**SOURCE EXTRACT**
<<<<

What is a Green Card in Soccer?

A lot of people view green cards as the golden ticket of entry into the United States of America. 

Which is fair enough, because a green card is in fact a permanent residency card that grants successful applicants access into the country.

However, green cards aren’t just limited to the confines of immigration policy.

This is because green cards are also present within soccer, as referees have been known to employ their use within matches.

Now, you’re bound to have doubts about this and it’s easy to see why.

After all, throughout the sport’s illustrious history we’ve grown accustomed to only seeing red and yellow cards!

So, what exactly is a green card in soccer then?

Let’s cut right to the chase.

A green card in soccer is used to promote fair play, with it occasionally handed out to players who act in a sportsmanlike manner. However, the green card can also be applied as a cautionary measure to discipline players who dissent against or lack respect for match officials.

What this ultimately means is that the card has no defined use, as different soccer leagues have their own interpretation of how it should be utilized.

To be quite frank, green cards aren’t officially considered as part of the game.

As per the world football governing body’s own set of guidelines, only yellow and red cards are used by referees as a way of handing out disciplinary action during matches.

Here’s a good quote which sums this up:

“A player or team official who commits a caution able or sending-off offence, either on or off the field of play is disciplined according to the offence.

The yellow card communicates a caution and the red card communicates a sending-off.”

Source – International Football Association Board (IFAB) Law 12

At this point you’re probably wondering…

“If the article has explained when a green card is used in soccer, yet there’s no single mention of this card type in the official rules, does it actually exist?”

And you’d be right to ask the aforementioned question!

Well, buckle up because this post will now clear up the mystery.

 

What is the purpose of a green card in soccer?

You could give a strong argument that green cards have a peripheral role within soccer.

This is because of the fact that their use within the game has only been documented on two separate occasions.

More on that in a minute.

Green cards have generally been used as symbolic gestures in the past, and not as some form of specific response to a dangerous or irresponsible player action that could cause injury during a game.

Read on to find out more about their purpose within the sport.

 

1. Fair play

green card use in soccer - promoting fair play

Green cards were a scheme used to promote fair play, as well as aspects that involve having the correct attitude and approach towards the beautiful game.

Soccer has a well documented history of being quick to punish people for negatively perceived  on-field actions.

But quite astonishingly, there hasn’t been much fanfare when players perform extraordinary acts on the pitch.

So, the green card was devised as a special way to reward players for taking on those kind initiatives during competitive matches.

Unfortunately, uptake of the green card in soccer hit an almost immediate standstill, as it never received levels of popularity that went beyond local soccer leagues or experimental fixtures.

 

2. Discipline

green card use in soccer - cautioning indiscipline

Green cards have also been used – one one occasion – as a way of disciplining players who failed to respect the referee.

In essence, the green card functioned in a similar way that a normal yellow card would, in the sense that the offending player was cautioned because of a failure to show courtesy to the match officiator.

However, there was an additional twist.

You know how a referee hands out a yellow card to a player and they simply carry on participating in the game?

Well, the green card didn’t allow for that.

>>>>

**DIRECTION 1**
Output the passage of the soccer green card article that begins at the words "This is because green" and stops after "to see why.".
**DIRECTION 2**
Please go on with the article on green cards in soccer from the point where it ends.

**DATA LINES**
<<<<

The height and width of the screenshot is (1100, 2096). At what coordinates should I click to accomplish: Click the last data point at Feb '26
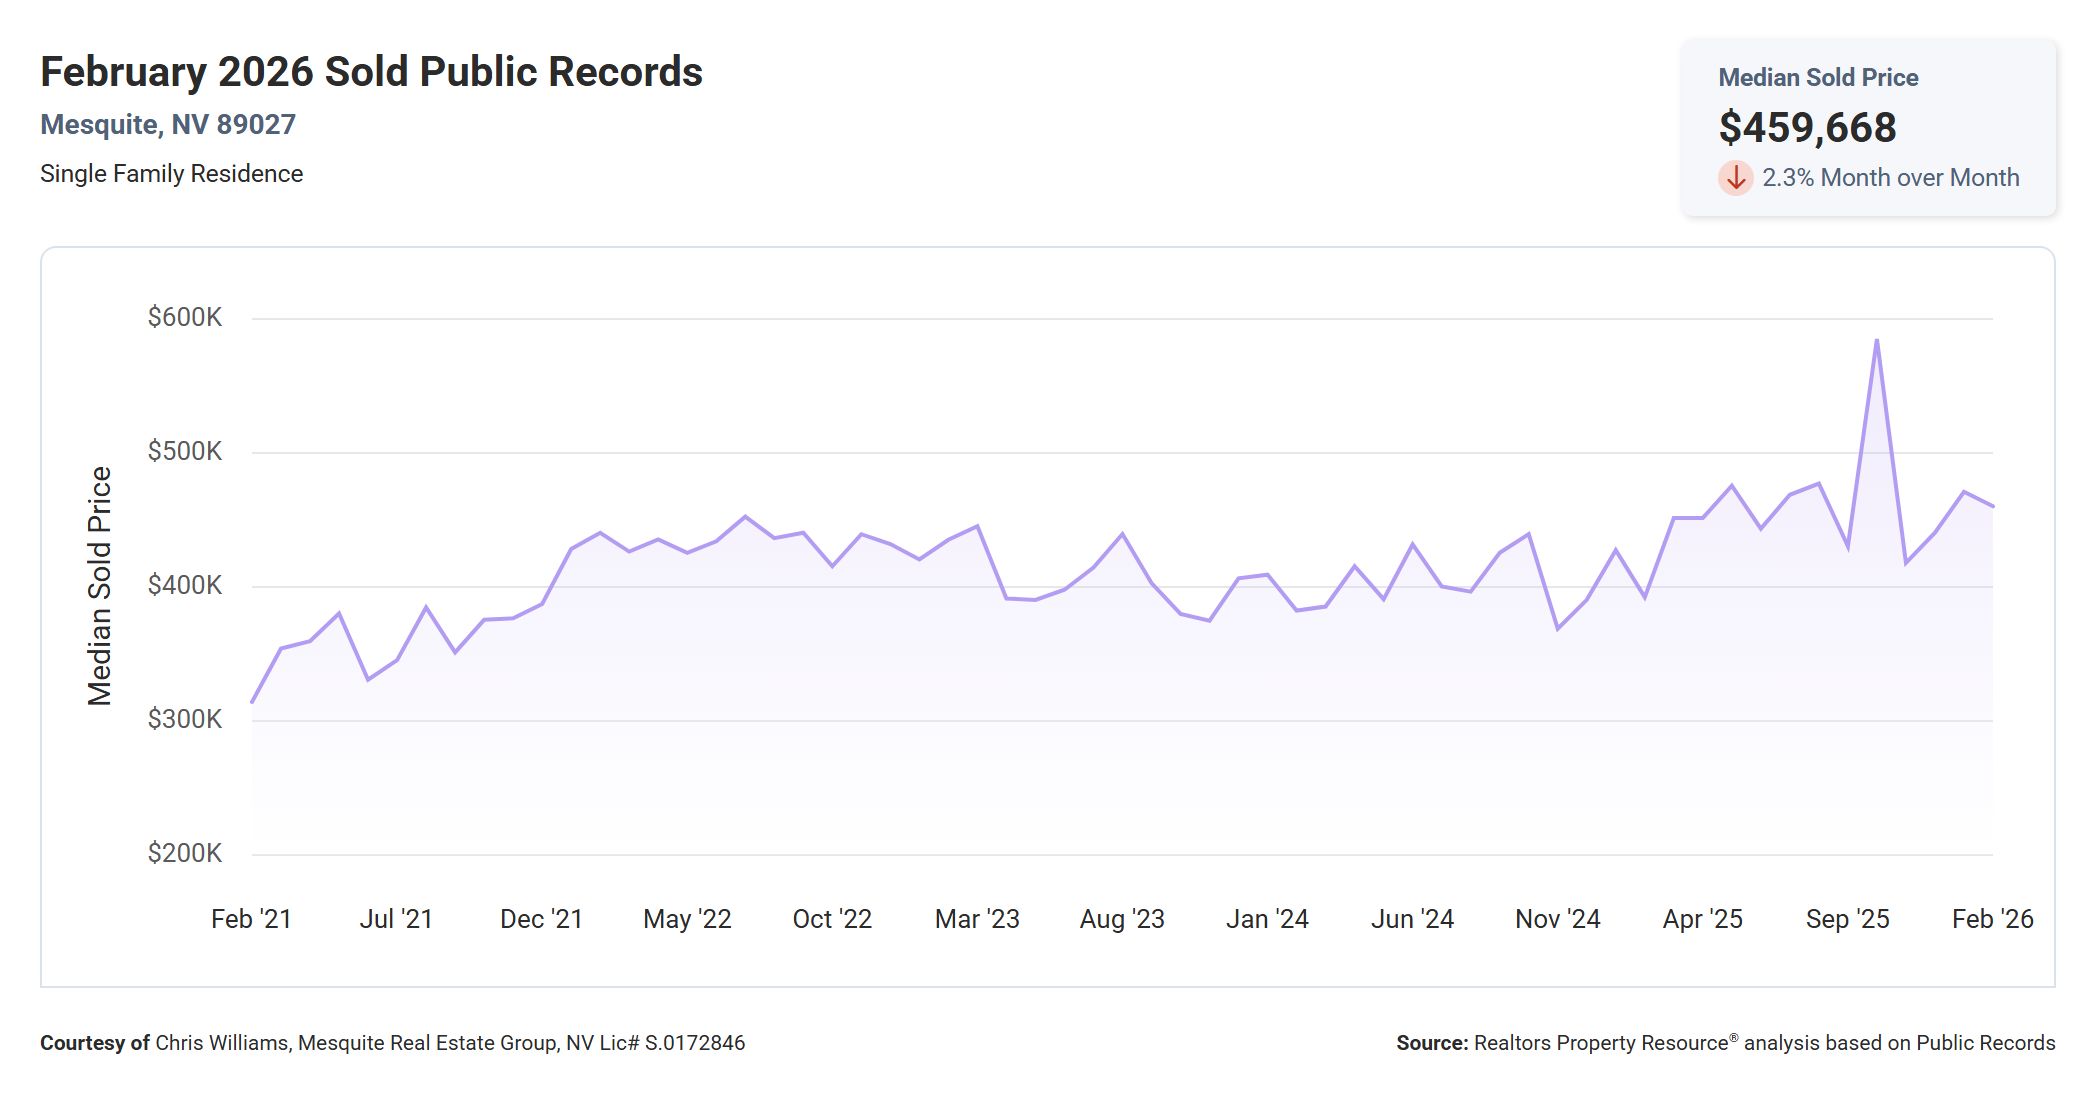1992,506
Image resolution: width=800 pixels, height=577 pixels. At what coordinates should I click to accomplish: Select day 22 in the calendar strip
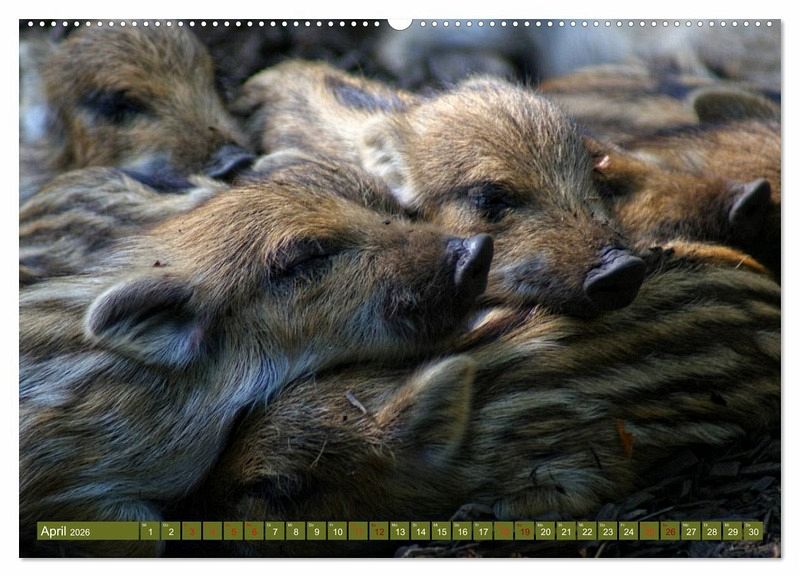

>>>>

**EXPECTED OUTPUT 1**
This is because green cards are also present within soccer, as referees have been known to employ their use within matches.

Now, you’re bound to have doubts about this and it’s easy to see why.

**EXPECTED OUTPUT 2**
When it was dished out, the offender had to exit the field of play with immediate effect and sit out the rest of the game.

Teams who had substitutions on hand could send in a replacement player, but if those substitutions had already been exhausted then they’d have to simply play with a man less.

So, in this case, the green card acted like a sort of hybrid between a red and yellow card.

Players were cautioned and had to leave the field of play straight away, although they were free to step back in for the next fixture after their “temporary suspension” was fully served.

 

When has a green card been used during a soccer game?

The article has confirmed that green cards have been used to promote fair play and discipline players as well.

But it hasn’t given mention to specific real-life instances when these events have taken place.

So, this is the time to dive into that!

Let’s now take a look at when the green card has been put to use in soccer.

 

Exhibit 1 – Serie B, 2016

Italy’s second division announced plans to change the game’s image by introducing a green card to promote fair play.

The reputation of Serie B had been marred in years past because of things like match fixing allegations and fan violence, so this sort of initiative was put in place to steer the perception of the league towards a more positive light.

Green cards weren’t handed out during matches however, as it was up to the discretion of the referee and his or her assistants to decide who should be awarded with a green card once a match concluded.

Some of the ways in which a player could pick up a green card was if:

  • They admitted to a handball offense; or
  • Gave away a corner kick due to an inaccurate call by the referee

The league association also committed to rewarding players who had collected the most green cards at the end of the soccer season.

Following this announcement, the first ever green card was issued on October 4th 2016.

A Vicenza Calcio player called Cristian Galano picked it up for admitting to the referee Marco Mainardi –  that a corner that he had won for his team was wrongfully (incorrectly) awarded.

What then happened was that the decision was overturned by Mr. Mainardi, with a goal kick then given to the opposing team – Virtus Enella.

Here’s a clip that shows this interesting sequence of play:

You can see from this footage that a physical card wasn’t actually awarded.

And this is because its implementation in Serie B was purely a symbolic one, only meant to recognize extraordinary actions.

 

Exhibit 2 – CONIFA World Cup, 2018

The second case of a green card being awarded happened at the CONIFA World Cup in 2018.

For those of you reading this, you probably have no idea what this competition is about.

Well to begin with, the CONIFA acronym stands for the Confederation of Independent Football Associations.

It’s a tournament that involves soccer teams which aren’t officially affiliated with FIFA – soccer’s very own world governing body.

So, on the second day of this tournament, a fixture between two teams called Padania and Tuvalu took place.

During the final half, the referee Raymond Mashamba physically handed out a green card to a Tuvalu midfielder as a way of disciplining an action that the player had committed.

From the clip above, you can see a small banner alluding to the fact that the player had to leave the field of play and be substituted off for a replacement.

The player in question was cautioned with the card because of dissent and a lack of respect towards the referee.

And according to other reports, the center official also handed out another green card to a Padania player within the same match!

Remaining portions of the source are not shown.